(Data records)
* Start *
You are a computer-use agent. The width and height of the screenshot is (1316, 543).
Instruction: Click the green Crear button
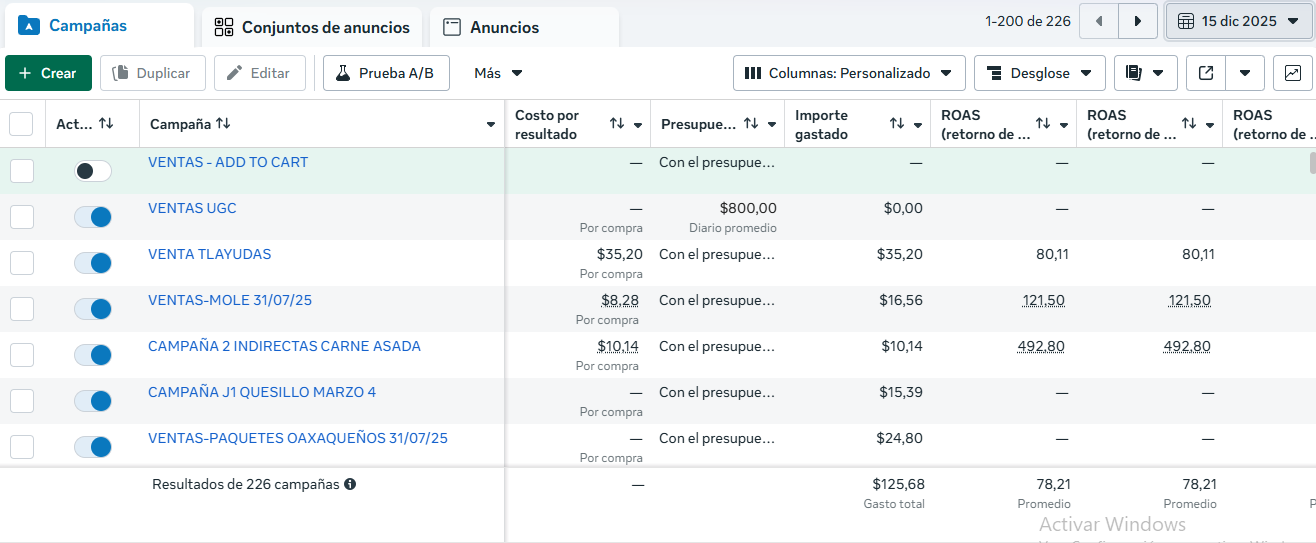tap(48, 73)
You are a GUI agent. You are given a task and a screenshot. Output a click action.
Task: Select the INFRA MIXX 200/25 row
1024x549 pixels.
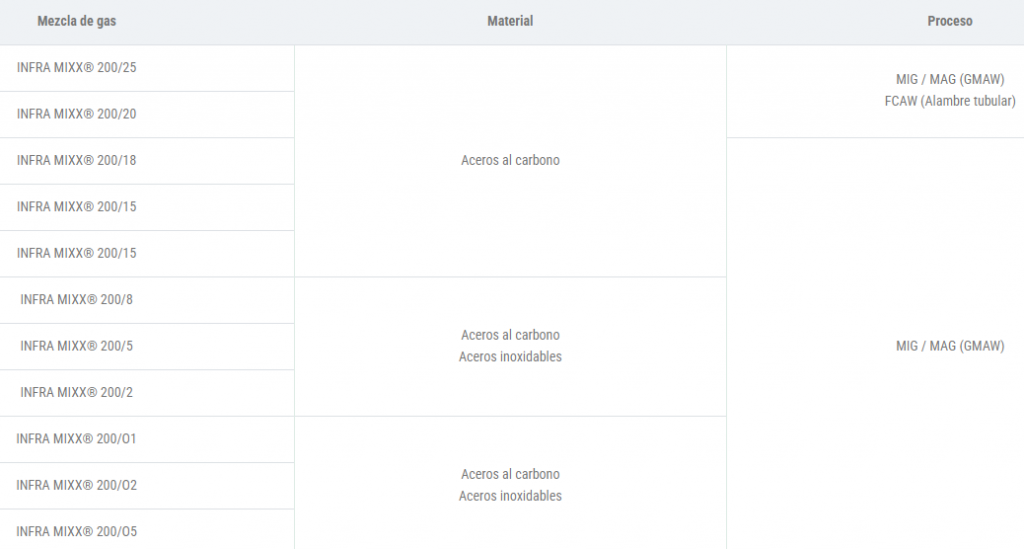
* End *
• GIVEN EXERCISE
Convert every line of the material into a JSON list of strings, one string per line, skipping blank lines. Do not include the pictures in your answer.

• FINAL RESULT
[
  "You are a computer-use agent. The width and height of the screenshot is (1316, 543).",
  "Instruction: Click the green Crear button",
  "tap(48, 73)",
  "You are a GUI agent. You are given a task and a screenshot. Output a click action.",
  "Task: Select the INFRA MIXX 200/25 row",
  "1024x549 pixels."
]